Hey, to each his own. Everybody says their ultimate goal in sports is to win a championship; for Matsui his goal must have literally been to win "A" championship because with the losses of Lackey and Figgins and the addition of Cliff Lee to Seattle's rotation, Anaheim's chances of even contending for a title next year aren't looking too good.
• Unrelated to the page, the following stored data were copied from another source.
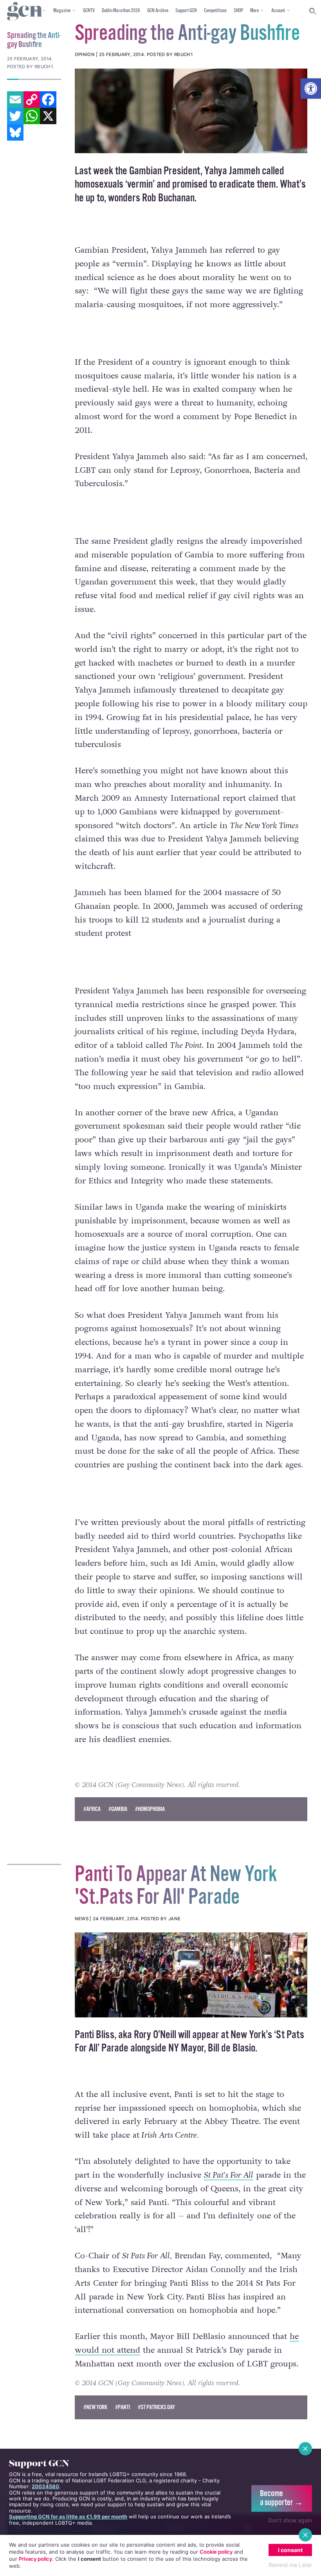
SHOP (238, 10)
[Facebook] (48, 99)
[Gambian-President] (191, 111)
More (254, 10)
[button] (311, 88)
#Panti (122, 2407)
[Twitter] (15, 116)
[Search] (313, 11)
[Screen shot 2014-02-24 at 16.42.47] (191, 1974)
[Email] (15, 99)
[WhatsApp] (31, 116)
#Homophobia (150, 1809)
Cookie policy (216, 2552)
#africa (92, 1809)
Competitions (215, 10)
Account (278, 10)
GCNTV (89, 10)
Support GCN (186, 10)
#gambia (117, 1809)
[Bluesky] (15, 132)
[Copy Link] (31, 99)
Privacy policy (35, 2559)
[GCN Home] (25, 11)
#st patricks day (156, 2407)
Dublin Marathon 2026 (121, 10)
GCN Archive (157, 10)
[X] (48, 116)
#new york (95, 2407)
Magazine (61, 10)
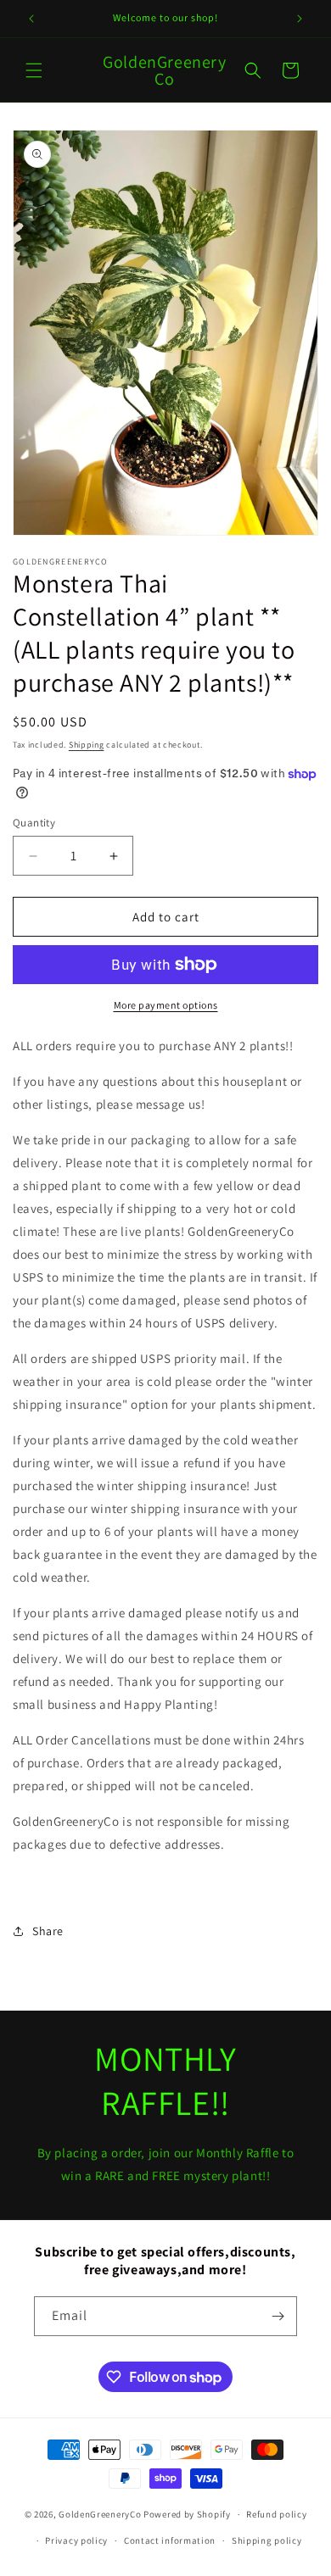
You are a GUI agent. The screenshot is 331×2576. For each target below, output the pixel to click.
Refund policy (276, 2514)
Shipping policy (267, 2540)
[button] (34, 70)
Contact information (170, 2540)
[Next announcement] (299, 18)
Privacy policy (76, 2540)
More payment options (166, 1005)
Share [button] (48, 1931)
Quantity (34, 822)
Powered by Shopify (187, 2514)
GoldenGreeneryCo (100, 2514)
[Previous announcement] (31, 18)
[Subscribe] (277, 2316)
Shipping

You have to wonder what is going through Tony Reagins' head if a week ago he was lukewarm on making this deal because Matsui hasn't played the outfield since 2007, and then today it's stated that Matsui's "ability" to play the outfield was appealing to the Angels. I'm not joking when I say that I think an arthritic, 80-year-old woman in a power chair from the Scooter Store can play the outfield better than Matsui at this point in his career; the Yankees knew that, which is why they put him lower on the to-do list beneath re-signing Pettitte, trading for Granderson, and re-signing Johnny Damon, so what do the Angels, a team who have no inside knowledge of Matsui and his health, know that the Yankees don't?
Basically this was a panic move by the Angels to replace their loss in offensive production that comes with losing Figgins and Vlad. When the Lackey-to-Boston deal became official yesterday, bolstering the offense became more of a priority for them since there isn't much left out there to help them improve their 2010 pitching staff and replace Lackey in the rotation. Unfortunately they let Matsui's numbers from last year blind them to the fact that putting him in the outfield like he wants will effectively eliminate those numbers when it results in him spending significant time or the remainder of the season on the DL.
Matsui is still an above-average Major League, but he is nothing more. And in today's game you have to have flexibility in your lineup. Matsui was a great Yankee: quiet and polite in front of the media, by all accounts a great teammate, and someone who went about his job every day rain or shine, hurt or 100%, putting up damn good numbers along the way. He'll be missed by his teammates and fans but the bottom line is, with his body breaking down at an alarming rate over the last 2 years, it is too much of a risk for the Yankees to bring him back when there are more appealing options at DH.
If he truly believes he can play the outfield, then God bless him; it's good to have confidence. But I think that experiment is going to end badly for both he and the Angels, and having those ticking time bombs for knees on somebody else's roster next season makes winning 28 that much easier for the Bombers when it's something they don't have to worry about.